I knew it was mostly interview talk, but Shannon’s little passing comments revealed a different world from what I’m used to.
Him talking about food is like baby boomers talking about real estate.
It sounded so easy, so elementary, so matter-of-fact. (Of course we should be energy efficient. Of course we should use induction heating. Why use soap when you have e-water?)
And when you reach home, you feel slightly depressed and embarrassed and you can never see your kitchen the same way ever again.
During lunch Vue de monde’s front of house crew came to visit and pick up fresh herbs and plants for dinner service.
So I guess the waiters serving you in the restaurant literally handled your food.

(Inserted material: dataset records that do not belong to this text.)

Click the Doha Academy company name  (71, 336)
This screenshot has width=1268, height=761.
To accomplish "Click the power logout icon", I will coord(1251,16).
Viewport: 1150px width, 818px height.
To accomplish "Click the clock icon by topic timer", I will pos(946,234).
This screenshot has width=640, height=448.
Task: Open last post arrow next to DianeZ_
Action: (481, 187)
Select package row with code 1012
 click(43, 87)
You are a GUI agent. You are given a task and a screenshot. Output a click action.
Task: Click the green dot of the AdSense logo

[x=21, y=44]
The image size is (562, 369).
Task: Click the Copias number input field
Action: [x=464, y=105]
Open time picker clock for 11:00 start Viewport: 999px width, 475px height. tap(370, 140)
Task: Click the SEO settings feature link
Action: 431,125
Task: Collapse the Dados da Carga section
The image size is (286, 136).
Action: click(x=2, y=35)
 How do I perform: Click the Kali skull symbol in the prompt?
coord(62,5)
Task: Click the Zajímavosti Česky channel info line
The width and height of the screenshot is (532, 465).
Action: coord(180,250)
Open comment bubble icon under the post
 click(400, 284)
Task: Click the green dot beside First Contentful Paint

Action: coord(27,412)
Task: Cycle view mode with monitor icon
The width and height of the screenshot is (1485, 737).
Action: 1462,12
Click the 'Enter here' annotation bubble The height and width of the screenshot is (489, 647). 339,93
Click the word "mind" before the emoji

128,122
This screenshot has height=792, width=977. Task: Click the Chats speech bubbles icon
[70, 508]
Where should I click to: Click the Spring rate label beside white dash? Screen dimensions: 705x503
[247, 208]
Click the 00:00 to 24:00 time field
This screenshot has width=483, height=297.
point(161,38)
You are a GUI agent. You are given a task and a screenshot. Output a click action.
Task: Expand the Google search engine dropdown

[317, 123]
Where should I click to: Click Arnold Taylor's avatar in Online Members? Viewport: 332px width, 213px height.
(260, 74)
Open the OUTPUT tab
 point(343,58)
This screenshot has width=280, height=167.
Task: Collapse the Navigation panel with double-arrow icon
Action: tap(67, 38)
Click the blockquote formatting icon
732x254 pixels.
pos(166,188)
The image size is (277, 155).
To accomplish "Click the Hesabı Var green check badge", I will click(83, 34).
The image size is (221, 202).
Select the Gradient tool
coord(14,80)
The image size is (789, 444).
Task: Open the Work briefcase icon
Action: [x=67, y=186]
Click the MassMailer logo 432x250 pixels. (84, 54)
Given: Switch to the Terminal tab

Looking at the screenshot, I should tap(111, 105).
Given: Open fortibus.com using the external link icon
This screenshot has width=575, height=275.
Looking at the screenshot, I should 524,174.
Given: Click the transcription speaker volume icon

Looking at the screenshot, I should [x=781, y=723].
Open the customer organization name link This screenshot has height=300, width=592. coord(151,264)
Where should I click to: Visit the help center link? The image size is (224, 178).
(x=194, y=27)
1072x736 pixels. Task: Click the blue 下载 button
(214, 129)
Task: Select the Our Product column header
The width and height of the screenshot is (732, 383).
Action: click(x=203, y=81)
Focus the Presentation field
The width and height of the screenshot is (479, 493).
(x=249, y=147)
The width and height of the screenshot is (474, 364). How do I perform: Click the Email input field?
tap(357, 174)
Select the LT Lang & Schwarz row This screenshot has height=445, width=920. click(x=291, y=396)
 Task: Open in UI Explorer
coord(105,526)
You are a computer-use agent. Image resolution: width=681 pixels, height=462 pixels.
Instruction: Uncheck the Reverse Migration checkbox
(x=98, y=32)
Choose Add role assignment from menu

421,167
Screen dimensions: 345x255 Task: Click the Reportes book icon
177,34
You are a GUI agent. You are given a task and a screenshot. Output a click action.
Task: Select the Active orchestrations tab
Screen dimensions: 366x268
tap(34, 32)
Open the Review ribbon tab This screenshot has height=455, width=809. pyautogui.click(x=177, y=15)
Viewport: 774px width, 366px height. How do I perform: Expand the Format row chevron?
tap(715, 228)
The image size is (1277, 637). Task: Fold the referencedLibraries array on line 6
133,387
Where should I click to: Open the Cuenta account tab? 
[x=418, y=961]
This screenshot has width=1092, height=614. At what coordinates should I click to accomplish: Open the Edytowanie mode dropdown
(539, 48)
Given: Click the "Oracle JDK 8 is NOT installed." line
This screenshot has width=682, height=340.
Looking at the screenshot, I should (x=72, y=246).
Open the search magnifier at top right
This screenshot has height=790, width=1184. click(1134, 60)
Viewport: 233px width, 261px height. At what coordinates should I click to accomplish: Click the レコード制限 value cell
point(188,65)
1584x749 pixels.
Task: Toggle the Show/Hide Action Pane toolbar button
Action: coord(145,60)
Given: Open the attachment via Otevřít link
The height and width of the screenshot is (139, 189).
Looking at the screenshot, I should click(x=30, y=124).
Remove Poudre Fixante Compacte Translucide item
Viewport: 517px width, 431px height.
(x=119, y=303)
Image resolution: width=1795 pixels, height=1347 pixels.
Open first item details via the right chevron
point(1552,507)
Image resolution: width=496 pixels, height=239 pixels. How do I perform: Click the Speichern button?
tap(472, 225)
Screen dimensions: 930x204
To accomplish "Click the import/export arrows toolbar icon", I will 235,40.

Shannon was talking to 5 people at once. He had to help Phoenix take photos of the birds, tell the boys which veges to pick, call his head chef and ask if he needed the sweet baby garlics, and make sure MJ didn’t trample the plants. Dani went off to look closer at the mansion so I was all alone with the man.
” It’s very easy, just baste them in brown butter and they will taste fantastic,” he said. ” But only use French butter. Australia hasn’t quite figured out butter yet. ”
I was getting personal advice in the igloo with Shannon while he picked some exotic plants with one hand and the phone in the other.
An hour later we proceeded to Chestnut Hill Vineyard. Shannon has an old friend there with a real truffle farm, but MJ was really out of form that day. He was distracted by birds and the kids. At one point he put his paw down to get our attention before taking a big dump on the same spot.
Anyway, it was interesting taking photos of Shannon.
Sometimes he looked so serious, but once in a while he had this innocent, child-like expression on his face.
While researching for this job I came across a portrait of Shannon in this book about chefs around the world and their ideal last supper. He was standing in this underground Melbourne train platform with graffitis plastered all over and I just thought: what a cliché.
But after spending a day with him I understood why that photo was chosen: he’s a Melbourne boy.
He doesn’t want VDM to remind Australians of Europe; he wants the European to come and dine in Australia.
I walked away with one shot I was really happy with. Pheonix was standing next to him with MJ. The son was in the background plotting some mischief. And he was busy looking towards the other end. The magazine probably won’t use it but I thought that encapsulated his current life. The busy father, chef, gardener, business owner, mentor.
Never still. Always on the look out for something new.